But we did start with the ideal gas equation of state.
And recall that that's PV equals nRT. Where P is pressure.
V is volume. n is the number of moles.
R is the universal gas constant. And T is the temperature.
It's a little bit more convenient to work with molar volume which is an extensive
property, not an intensive property. And that would be expressed as PV bar
equals RT. And indeed, the ratio of PV bar to RT
itself has a name. That's called the compressibility and
it's usually indicated by capital Z. Gases are in fact rarely ideal.
That is, they do not obey the ideal gas equation of state except at very low
pressure. The van der Waals equation of state, on
the other hand, is a better predictor of non-ideal gas behavior, and there are
other equations of state that do well, as well, and they include the Redlich-Kwong
and the Peng-Robinson equations, which we looked at briefly.
1:44
A single value, value of molar volume that satisfies the cubic equation.
And, once we know that critical volume, we can determine the van der Waals
constants, a and b from that position, the critical volume, the critical
temperature, and the critical pressure. The Law of Corresponding States says that
all gases have the same properties if compared at their corresponding states.
Where under corresponding conditions that is, where corresponding conditions means
that the conditions for that gas, relative to its own critical conditions
are the same as the conditions for a different gas relative to its critical
conditions. So that is a corresponding state or
corresponding conditions. We also saw another equation of state,
the virial equation of state. And the virial expansion that appears in
that equation of states has coefficients that are directly related to
intermolecular interactions. The second virial coefficient, B2v,
measures the deviation of the volume of a real gas compared to an ideal one under
the same temperature and pressure conditions.
So, if B2v is a positive number, that describes how much more volume the real
gas occupies than an ideal one would under the same conditions and vice versa.

▸ **To-do list**:
(1) In the gas equations transcript, what letter usually indicates compressibility?
(2) Print the gas equations transcript between "V is volume." and "looked at briefly.", inclusive.
(3) According to the gas equations transcript, why does a positive B2v mean a real gas takes up more volume than an ideal one?

▸ **Excerpted records**:

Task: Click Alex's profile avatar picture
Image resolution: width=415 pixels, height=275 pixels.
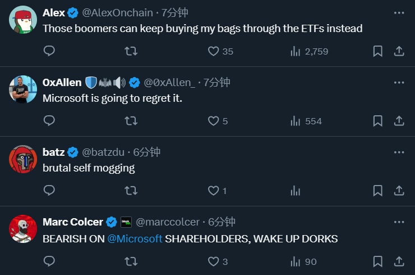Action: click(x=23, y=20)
---
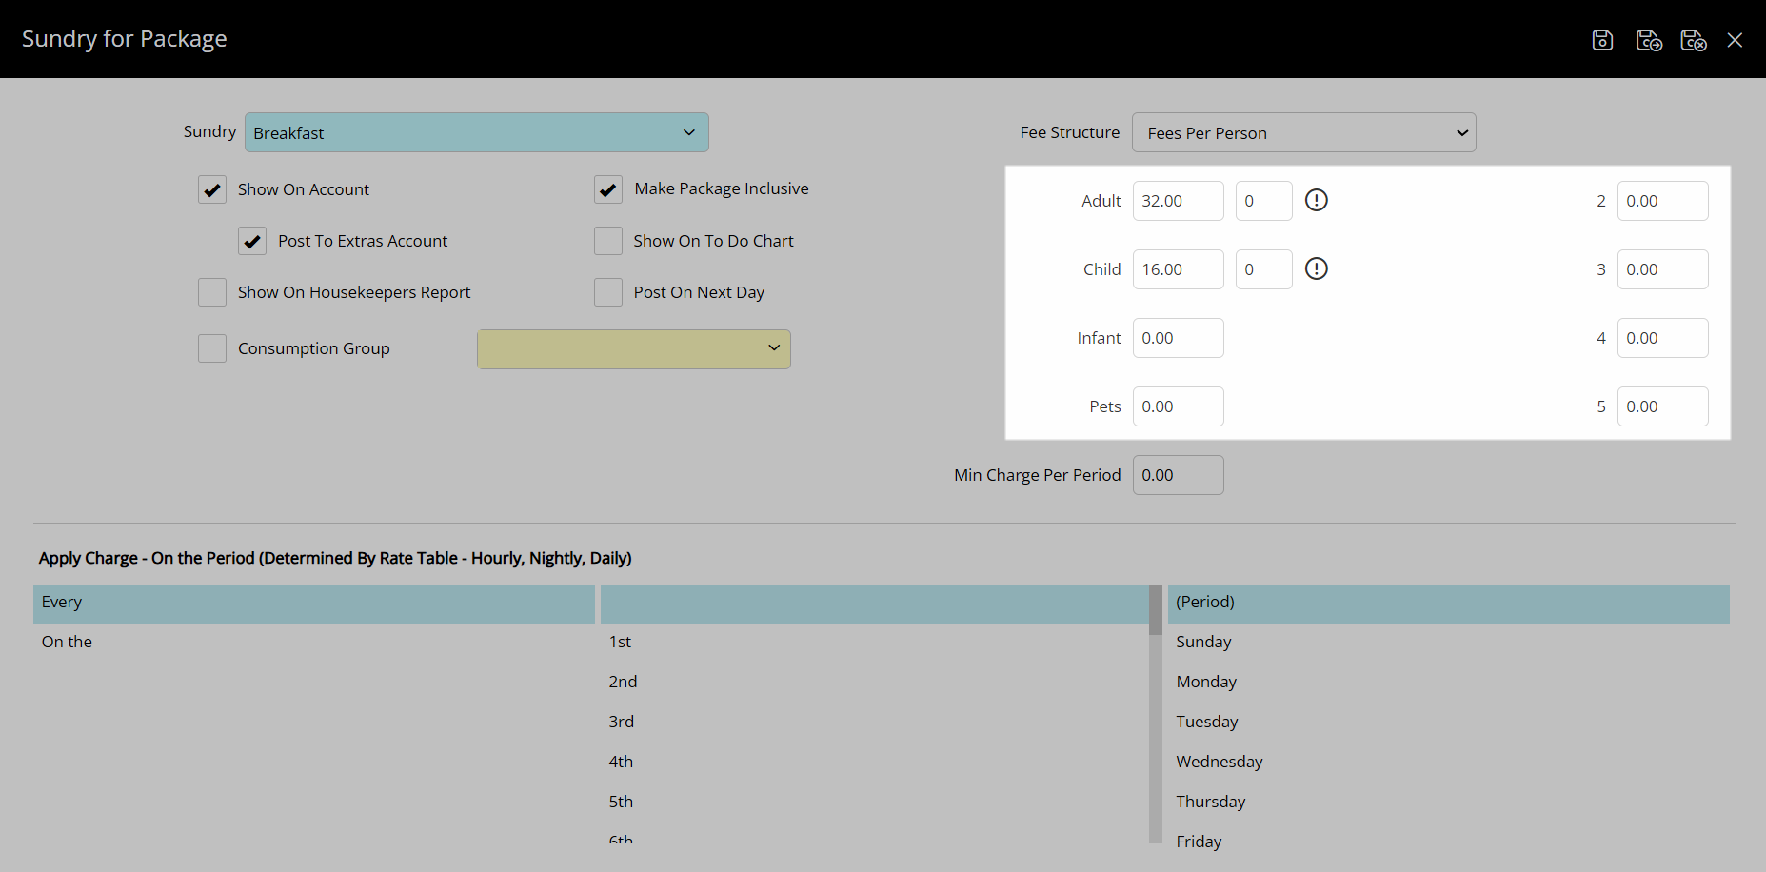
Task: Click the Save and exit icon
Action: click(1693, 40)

▸ **Task answers**:
(1) Capital Z.

(2)
V is volume. n is the number of moles.
R is the universal gas constant. And T is the temperature.
It's a little bit more convenient to work with molar volume which is an extensive
property, not an intensive property. And that would be expressed as PV bar
equals RT. And indeed, the ratio of PV bar to RT
itself has a name. That's called the compressibility and
it's usually indicated by capital Z. Gases are in fact rarely ideal.
That is, they do not obey the ideal gas equation of state except at very low
pressure. The van der Waals equation of state, on
the other hand, is a better predictor of non-ideal gas behavior, and there are
other equations of state that do well, as well, and they include the Redlich-Kwong
and the Peng-Robinson equations, which we looked at briefly.

(3) The second virial coefficient, B2v, measures how far the volume of a real gas deviates from that of an ideal gas at the same temperature and pressure. A positive value therefore describes how much more volume the real gas occupies than an ideal one would under the same conditions.